__Exercise directions__: Restate the data below word for word, and let no image into your version.

══ Record excerpts ══

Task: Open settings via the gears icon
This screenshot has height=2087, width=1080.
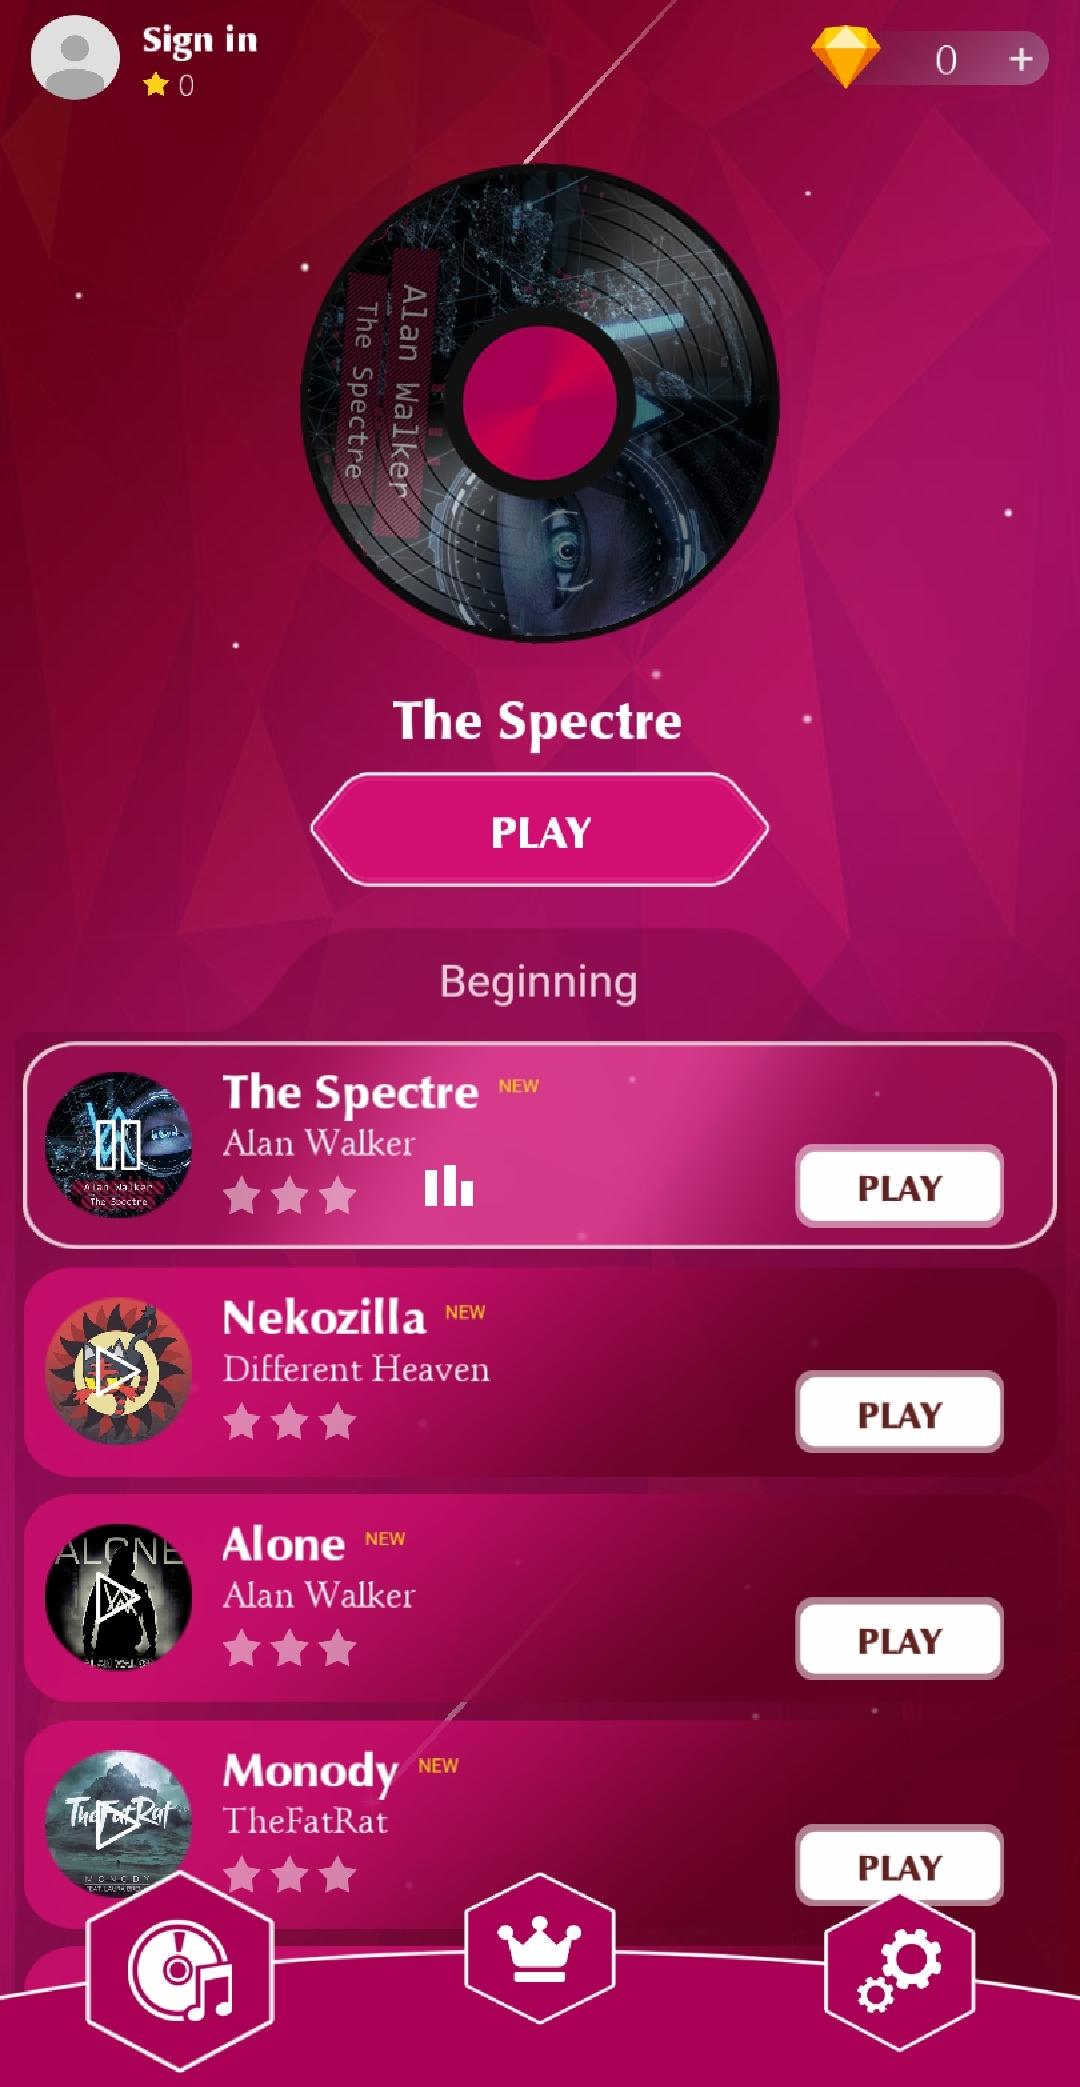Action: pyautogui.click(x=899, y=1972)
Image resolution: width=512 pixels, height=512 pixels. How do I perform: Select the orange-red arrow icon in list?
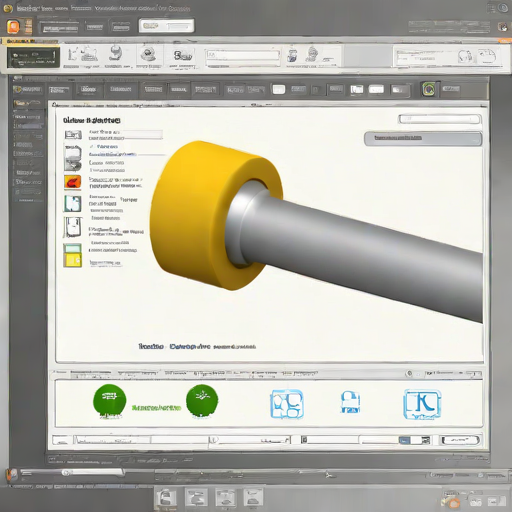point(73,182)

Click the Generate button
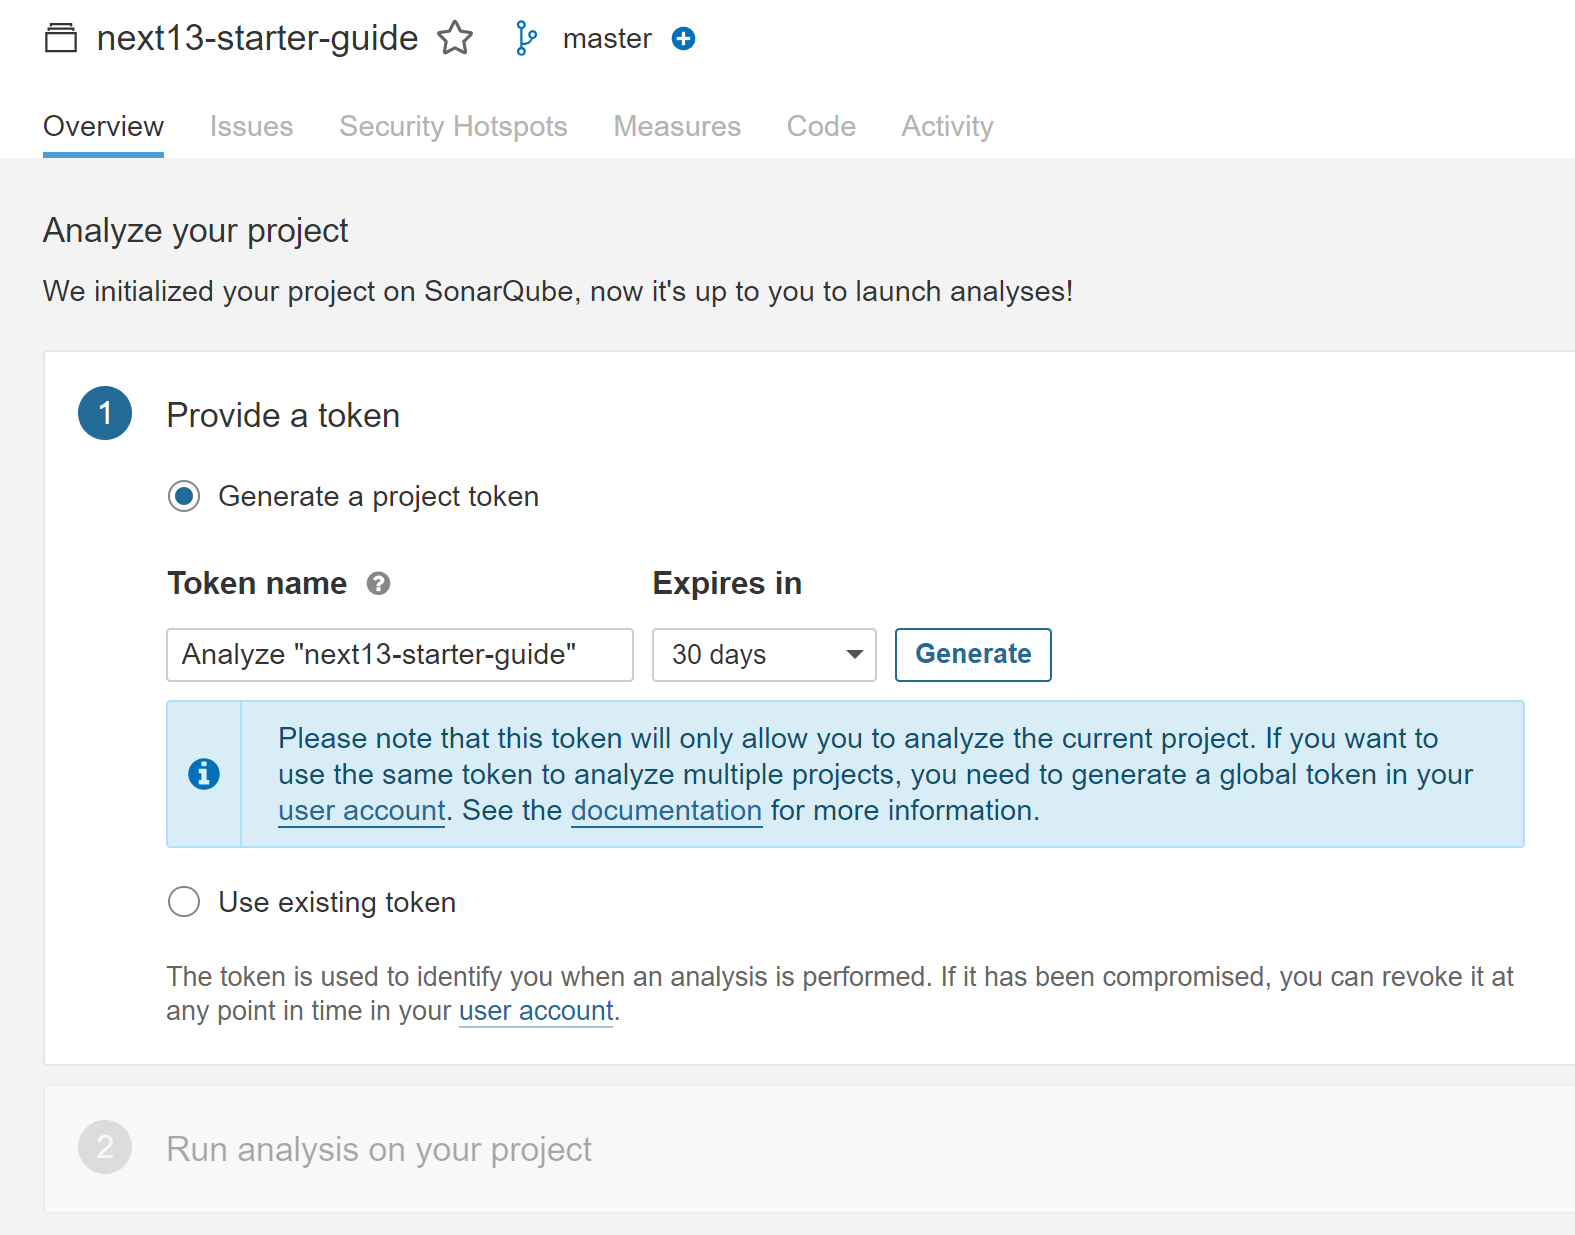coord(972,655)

═══

__Your response__:
Task: Open settings via the gears icon
This screenshot has height=2087, width=1080.
Action: pyautogui.click(x=899, y=1972)
Image resolution: width=512 pixels, height=512 pixels. How do I perform: Select the orange-red arrow icon in list?
point(73,182)

Click the Generate button
coord(972,655)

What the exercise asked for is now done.